Album no. 155/1001
It’s the lads, those crazy English gents with an insanely good drummer who died too young. No it’s not The Who you fool, it’s Led Zeppelin!
This is the first Zeppelin album, and they’re already in good form. Jimmy Page, Robert Plant, John Paul Jones and John Bonham, giving it their all.
Prior to the recording the band had been on an intensive tour of Scandinavia, which they said was a massive help when it came to recording because they were already so well rehearsed. There are some big riffs on this, and the production is already head and shoulders above the bands who had been doing the same thing (I’m looking at you Jeff Beck). This is a real step towards heavy metal. Get into it.
Have you listened to this album before?
NK: Yes I have.
CL: I’ve never gotten the Led out.
NK: Do you know, it’s a real relief to get to this album. I’m not a massive Zeppelin head, but it’s nice to hear a band that sounds like they know exactly what they’re doing. The standout track is ‘Communication Breakdown’ which remains a cracker, even if not quite as good as the line in Cool Hand Luke.
CL: ‘Babe I’m Gonna Leave You’ is my favourite here and absolutely the best song by a million miles – even if it does go for a solid 6 minutes.
NK: I also recommend ‘Good Times Bad Times’ and ‘Babe I’m Gonna Leave You’. ‘Dazed and Confused’ inspired a movie, but I have watched that movie and it didn’t work for me. Sorry Matthew McConaughey.
CL: WHAT THAT MOVIE IS GREAT YOUR TASTE SUCKS.
When would be the best time to listen to this?
NK: Not when you’re in a rush. If you’ve got the time to get a bit heavy, this is your jam.
CL: It does go on a bit. If you’re into variations on a theme for 44 minutes – this is the album for you.
Why has this album been included on the list?
NK: This album is definitely comparable to The Yardbirds and The Jeff Beck Group, but it’s more complete. Jimmy Page wrote most of the songs, plus he produced it, and on top of that he and Peter Grant (the band’s manager) paid for the recording before they sold it to a record company, so the band had complete creative control. And you can tell! They had toured extensively before they went in to record, and they are really tight.

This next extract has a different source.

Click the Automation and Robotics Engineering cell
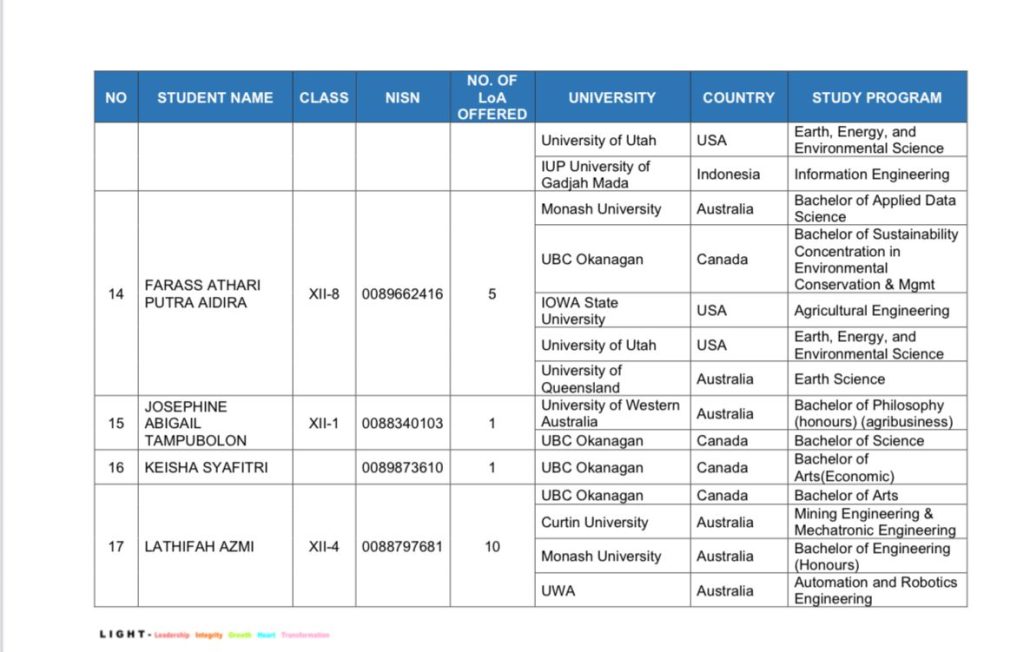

CL: They definitely sound polished. I suppose it’s also moving us in this ‘hard rock’ direction, which certainly isn’t a bad thing.
NK: Some of the songs here are not that different to what we encountered on Truth by Jeff Beck, but Robert Plant’s voice is much better suited to it than Rod Stewart’s was. Also, all the songs sound like they’re meant to be here. There’s nobody making it up as they go, no out of place acoustic pop number, it’s a proper album from start to finish. A weird mix of traditional blues, a singer who sounds like he’s in the next room down the hall, and some properly cranked guitars. It somehow works perfectly!
Will you be listening again?
NK: Yeah. It’s pretty good.
CL: See, I can certainly appreciate that people are CRAZY PASSIONATE about their love of Led Zeppelin – and good on them – but that is not me. I can enjoy a good song here and there, but whole albums are toooooo much.